→ **Text provided**
%%

Most of the time verifying and assessing intel was like looking at a circuit board through a telescope. Or like trying to open a tin of canned food with a tuba.

Oh my GOD! That is funny. Open a tin of canned food with a tuba. LOL Holy shit I can’t stop laughing. I’m being sarcastic. That’s stupid. A tin of canned food? LOL Now THAT is funny. Not a tin can. Not a can of tuna. A tin of canned food. Sorry excuse for a metaphor. I understand humor was the target but that target was badly missed. And yes the second sentence of his is a sentence fragment but remember…it’s creative writing.

Page 10

Let me set this one up for you. The driver mentioned in the following passage is a soldier driving a Humvee in Iraq and they’re taking fire. Is his reaction warranted? Take a look.

“Crap!” The driver, who had been fixated on the convoy’s tracks, slammed on the brakes. “Crap, down, down, down!”

LOL Crap? LOL I’m not saying that EVERYONE curses. However, when someone is shooting a rocket at your vehicle, I have a feeling that “crap” isn’t a response that would be given. Crap. I guess he thought the exclamation point after “crap” would” really drive the point home and make it rough. LOL It’s also funny too: Crap, down, down, down! Well I don’t know anyone who can shit, up, up, up. Ancient Irish proverb say: You can’t shite higher than your arse. I think that “Crap…down, down, down,” would have worked better. Ohhhhh fire trucks, they’re shooting at us again. What the French toast is wrong with those people!? When is this freakin’ war gonna end?

Page 17

I’ll set this one up too. The following is two teen-aged girls talking.

“Uh-huh, just the freakin beginning, what did I freaking tell you?”

“Is everything freaking with you?”

LOL You know…I wouldn’t even hang out with a girl that had a potty mouth like that. Little bitch. If she’s going to talk like a truck driver, let her hang with truck drivers! She wouldn’t need me as a friggin friend.

Page 25

The following is in reference to a soldier who was attacked during the Humvee Crap Rocket incident.

His memory of the firefight lit up his mind like a bomb blast.

Let me be the first to use a grown up word. Give me a fuckin break. Lit up his mind like a bomb blast? Let’s get real…seriously. That is so hoakie.

His eyelids fluttered open to see a dimly lit room.

I HATE people who have seeing eyelids. Don’t those people get on your nerves?

Page 34

A crew cut topped Assistant Director in Charge’s large square head,…

I wonder if he tried to make that sentence sound like an abortion, or does writing shit like that just come natural to him?

Page 39

They had a male killer who weighed roughly a hundred and seventy to two hundred pounds, wore Brahma boots, and drove a Ford F-150 pickup. Helpful, but by no means isolating. In the Republic of Texas, everybody wore boots and drove trucks and could sing “Dixie” from memory.

%%

→ **Tasks for this exercise**
a - Reproduce word for word the stretch of the writing critique from "LOL You know…I" through "Crap Rocket incident.".
b - Carry the writing critique forward from its final sentence.
The entries that come after the writing critique are not needed.

→ **Items**
%%

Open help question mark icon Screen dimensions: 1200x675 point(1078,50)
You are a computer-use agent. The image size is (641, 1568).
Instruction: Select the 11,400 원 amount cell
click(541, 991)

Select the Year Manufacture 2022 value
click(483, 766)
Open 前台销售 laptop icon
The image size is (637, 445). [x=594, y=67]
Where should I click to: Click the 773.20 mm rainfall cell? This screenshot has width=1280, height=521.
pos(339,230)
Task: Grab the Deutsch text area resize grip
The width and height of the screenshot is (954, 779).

%%

→ **Solved tasks**
a -
LOL You know…I wouldn’t even hang out with a girl that had a potty mouth like that. Little bitch. If she’s going to talk like a truck driver, let her hang with truck drivers! She wouldn’t need me as a friggin friend.

Page 25

The following is in reference to a soldier who was attacked during the Humvee Crap Rocket incident.

b -
LOL Ok, I see the boots and the truck. Where the FUCK does singin Dixie come in? LOL That is just flat out stupid. So here’s what we’ll do. We’ll stake out all the karaoke bars and wait for a guy to drive up in an F-150 and if he’s wearing boots, we’ll follow him inside. If he sings Dixie and DOESN’T look at the monitor…he’s our man! Arrest ‘im! The murderin son of a bitch.
I wish I were in the land of cotton, where knowin how to write has bennnnn forgotten…

Page 68

Ok, on this page the military guy held captive decides to give his captors the wrong street address of his wife and daughter. He’s going to give them an address that doesn’t exist. In this day and age that is just fucking stupid. You could Mapquest the address or go to to find if it’s valid.

Page 69

Ok, LOL, he gives them the wrong address and the following ensues:

The radio crackled. Soon. Only seconds had passed. They’d planned this down to the last detail.

“The address doesn’t exist,” a voice said in Arabic.

NO SHIT! LOL They planned it to the LAST detail. Umm, let’s have a computer handy to check the address JUST in case he doesn’t tell us the truth and gives us a fake one! LOL Very dumb.

Page 86

His legs shook as if they were in a blender.

Wouldn’t your legs get mauled if they were in a blender? Sure they’d shake but…I don’t get it.

I read 102 pages of this masterpiece. My conclusion? I’m not sure there is a story. IF there is one, it’s well hidden. I THINK he’s trying to hint that the military guy in custody IS the Boneman but that makes no sense. The Boneman is in prison when this is happening. Now, it’s brought out that the man in prison might NOT be the Boneman. Ok. However, when the military man is forced to kill people the same way the Boneman did, it’s AFTER the Boneman murders. So, IF the author wants you to think the military man is the Boneman and the man in prison isn’t…it’s idiotic. The story…for lack of a better word…sucks. As you can see, the writing isn’t the tightest. So, hence, therefore…don’t waste time with this shit. I feel there is an attempt here to be suspenseful but it fails worse than any Oprah Winfrey weight loss plan.